● **Problem to solve**
Lay out everything from the line containing "The image size" down to the end of the records as a Markdown table with the columns Row and Line, one row per line. Skip blank lines and leave the pictures out.

====== Supplied material

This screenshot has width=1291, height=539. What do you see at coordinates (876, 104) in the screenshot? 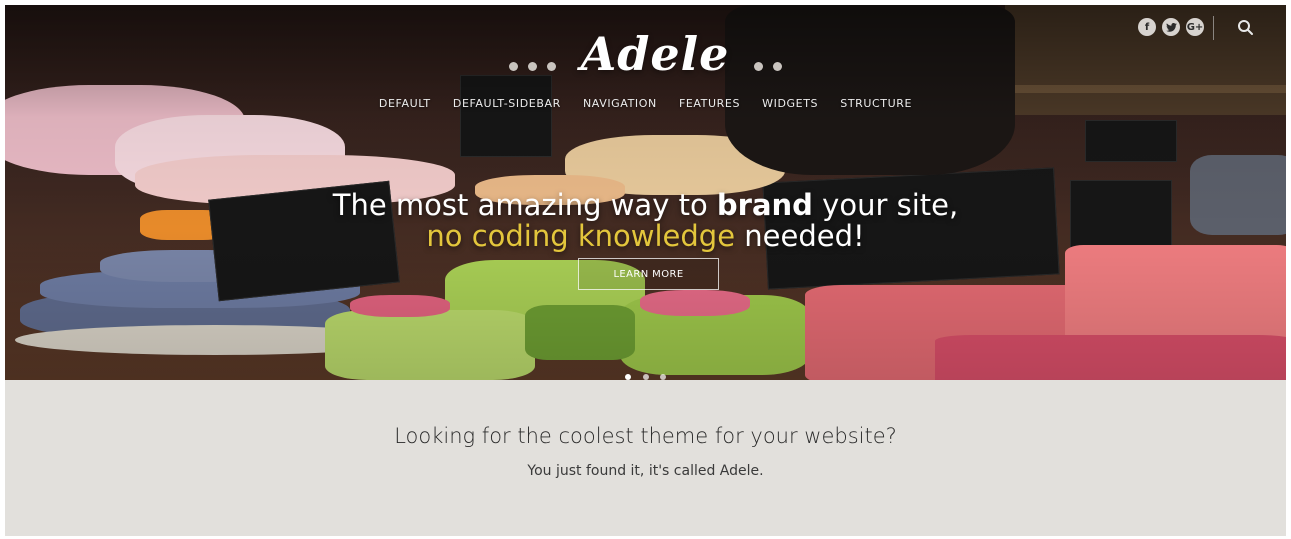
I see `nav-item-structure: STRUCTURE` at bounding box center [876, 104].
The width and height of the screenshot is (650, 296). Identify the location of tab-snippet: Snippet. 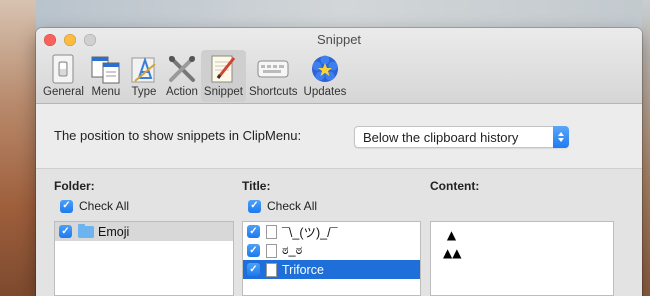
(223, 76).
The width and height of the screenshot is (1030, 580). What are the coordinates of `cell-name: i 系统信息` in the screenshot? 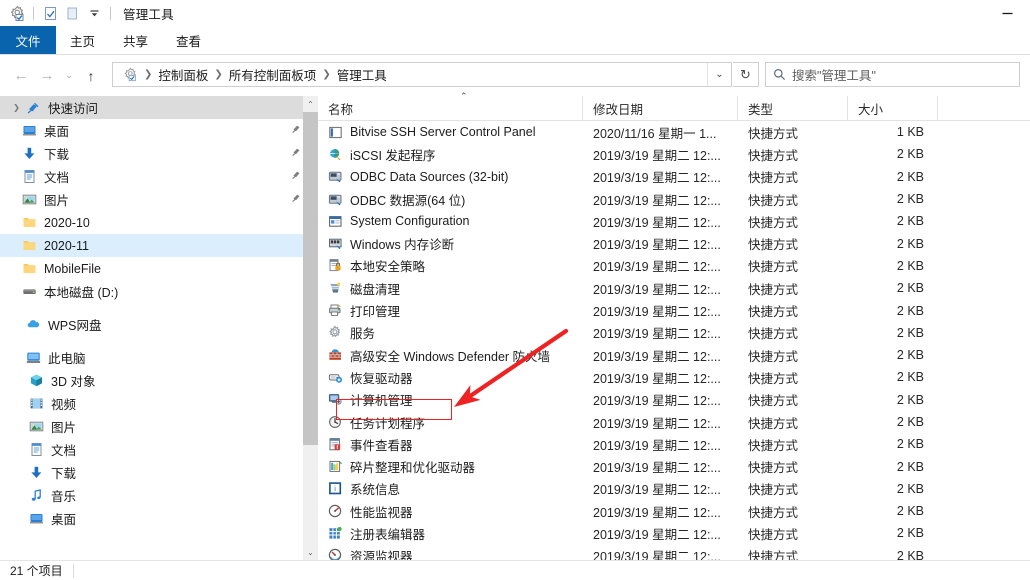 It's located at (450, 489).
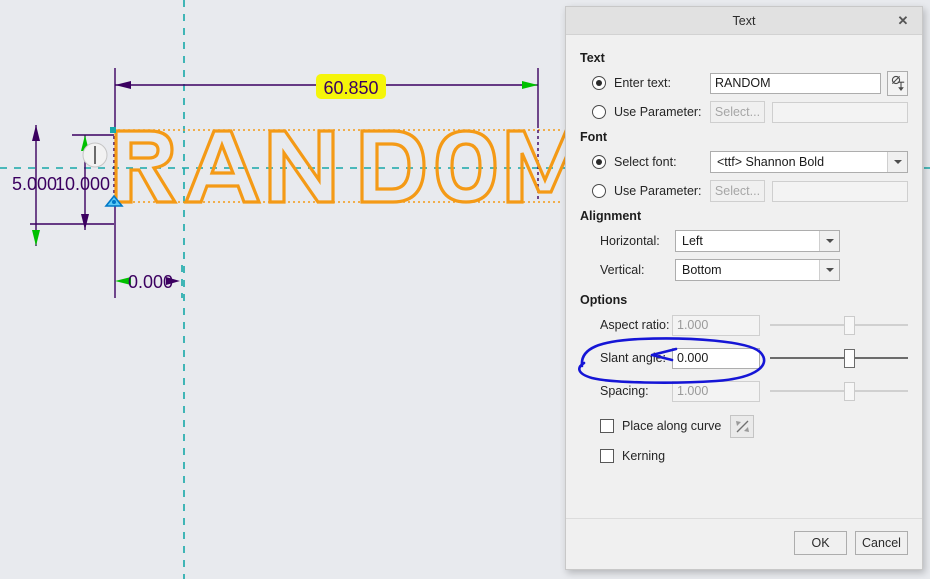  I want to click on spacing-field, so click(716, 391).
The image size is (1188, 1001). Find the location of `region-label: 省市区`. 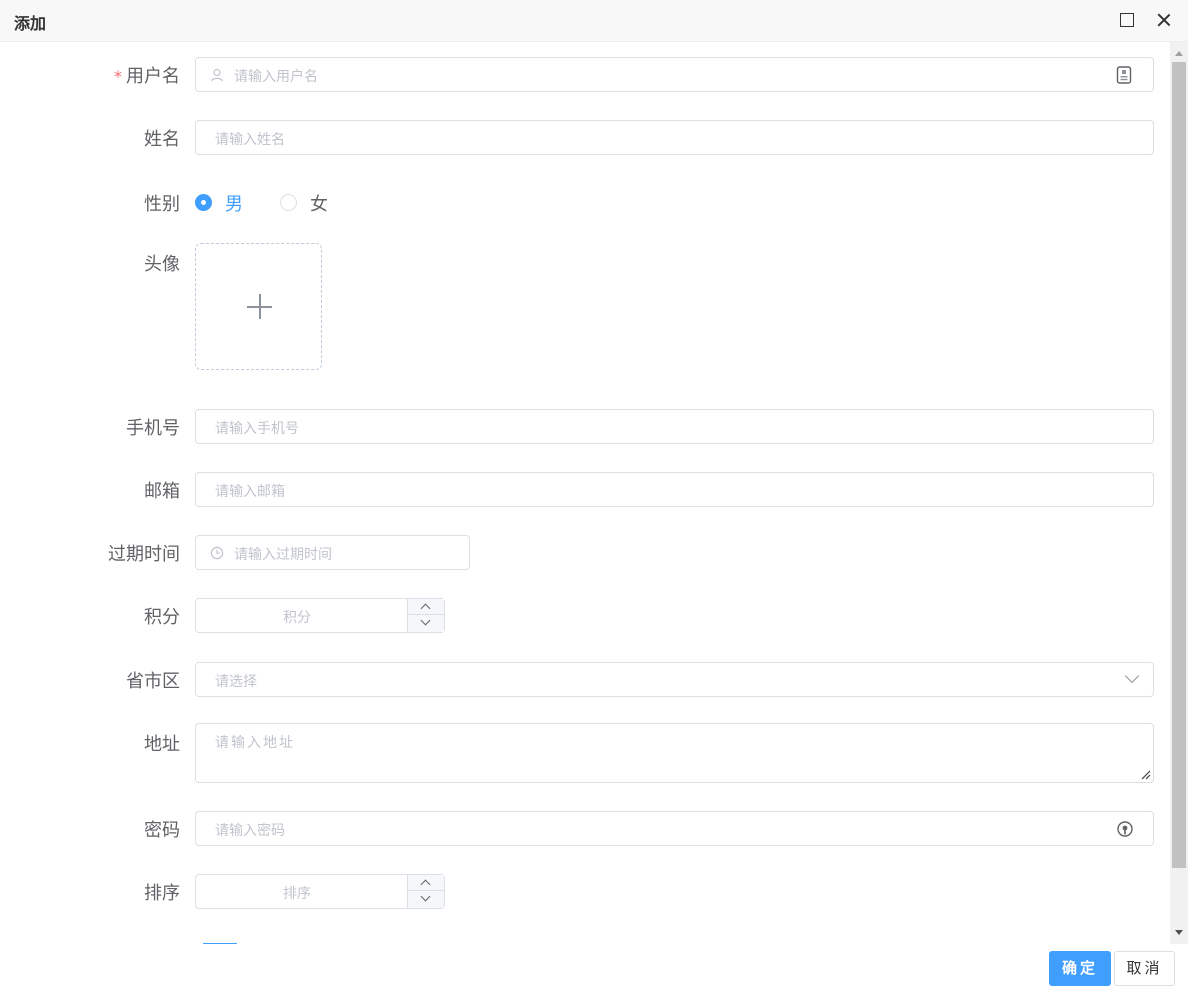

region-label: 省市区 is located at coordinates (153, 682).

============

● **Exercise response**
| Row | Line |
|---|---|
| 1 | The image size is (1188, 1001). Find the location of `region-label: 省市区`.  |
| 2 | region-label: 省市区 is located at coordinates (153, 682). |